By some strange coincidence, no sooner did I write yesterday’s post about the thoroughly corrupt CDC and its recently-fired Director, Susan Monarez, than there turns up in today’s Wall Street Journal an op-ed by the same Ms. Monarez trying to justify herself and the agency with regard to HHS Secretary RFK, Jr. The headline is “Robert F. Kennedy Jr., the CDC and Me.” The sub-headline (online edition only) is “I was fired after 29 days because I held the line and insisted on rigorous scientific review.” The article is behind the Journal’s paywall, so I will provide some substantial quotes.

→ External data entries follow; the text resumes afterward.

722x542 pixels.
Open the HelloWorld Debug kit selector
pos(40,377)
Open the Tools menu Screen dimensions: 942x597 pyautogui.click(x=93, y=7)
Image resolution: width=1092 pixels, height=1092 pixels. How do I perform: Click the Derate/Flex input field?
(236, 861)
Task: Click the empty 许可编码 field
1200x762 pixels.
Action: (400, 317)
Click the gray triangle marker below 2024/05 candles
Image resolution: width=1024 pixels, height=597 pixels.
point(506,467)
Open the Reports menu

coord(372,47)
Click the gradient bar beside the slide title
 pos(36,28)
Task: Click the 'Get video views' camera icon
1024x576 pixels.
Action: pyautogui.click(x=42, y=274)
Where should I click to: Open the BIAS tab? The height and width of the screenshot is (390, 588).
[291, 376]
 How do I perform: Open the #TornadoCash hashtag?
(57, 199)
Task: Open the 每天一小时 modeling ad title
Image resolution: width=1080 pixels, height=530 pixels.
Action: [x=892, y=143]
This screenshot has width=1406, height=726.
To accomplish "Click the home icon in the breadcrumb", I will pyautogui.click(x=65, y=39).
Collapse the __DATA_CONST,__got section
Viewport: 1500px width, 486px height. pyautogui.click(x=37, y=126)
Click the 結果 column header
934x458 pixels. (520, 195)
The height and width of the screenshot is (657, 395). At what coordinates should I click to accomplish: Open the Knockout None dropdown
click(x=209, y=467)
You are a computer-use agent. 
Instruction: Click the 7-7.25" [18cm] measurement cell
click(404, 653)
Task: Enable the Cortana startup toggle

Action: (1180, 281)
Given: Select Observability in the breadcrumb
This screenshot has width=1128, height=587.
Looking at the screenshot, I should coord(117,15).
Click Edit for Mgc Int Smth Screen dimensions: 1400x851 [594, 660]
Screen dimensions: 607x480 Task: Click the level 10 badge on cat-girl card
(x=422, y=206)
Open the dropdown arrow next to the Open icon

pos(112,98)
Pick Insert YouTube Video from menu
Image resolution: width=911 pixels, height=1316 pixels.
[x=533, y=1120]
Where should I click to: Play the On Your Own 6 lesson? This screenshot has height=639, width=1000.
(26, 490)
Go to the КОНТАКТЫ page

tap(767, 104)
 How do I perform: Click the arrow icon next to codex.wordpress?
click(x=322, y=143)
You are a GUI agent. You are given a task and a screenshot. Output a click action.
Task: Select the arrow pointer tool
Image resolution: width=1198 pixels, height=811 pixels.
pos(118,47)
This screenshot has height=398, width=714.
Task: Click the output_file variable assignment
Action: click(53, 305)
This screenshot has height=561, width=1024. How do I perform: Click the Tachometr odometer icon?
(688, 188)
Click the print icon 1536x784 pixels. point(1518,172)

The theme of the piece, well-summarized in the sub-headline, is that Ms. Monarez, with the help of CDC colleagues, was fired for trying to hold the line against “pressure to compromise science itself.” The particular question in Monarez’s firing was evaluation of the efficacy and risks of the Covid vaccines. But Monarez frames the issue in lofty principles of the honest scientists against the barbarians. Excerpts:
[H]undreds of CDC employees told me the same thing: We need to take immediate steps to rebuild public trust. That’s the CDC I know: service before self. . . . If discarding evidence for ideology becomes the norm, why should parents, physicians or the public trust the CDC’s guidance?. . . . Public health shouldn’t be partisan. Vaccines have saved millions of lives under administrations of both parties. Parents deserve a CDC they can trust to put children above politics, evidence above ideology and facts above fear.
Oddly Ms. Monarez writes as if CDC exemplifies these ideals, without ever saying a word about the facts, which are that CDC, over the course of decades, completely abandoned the principles of honest science in favor of bureaucratic aggrandizement and partisanship.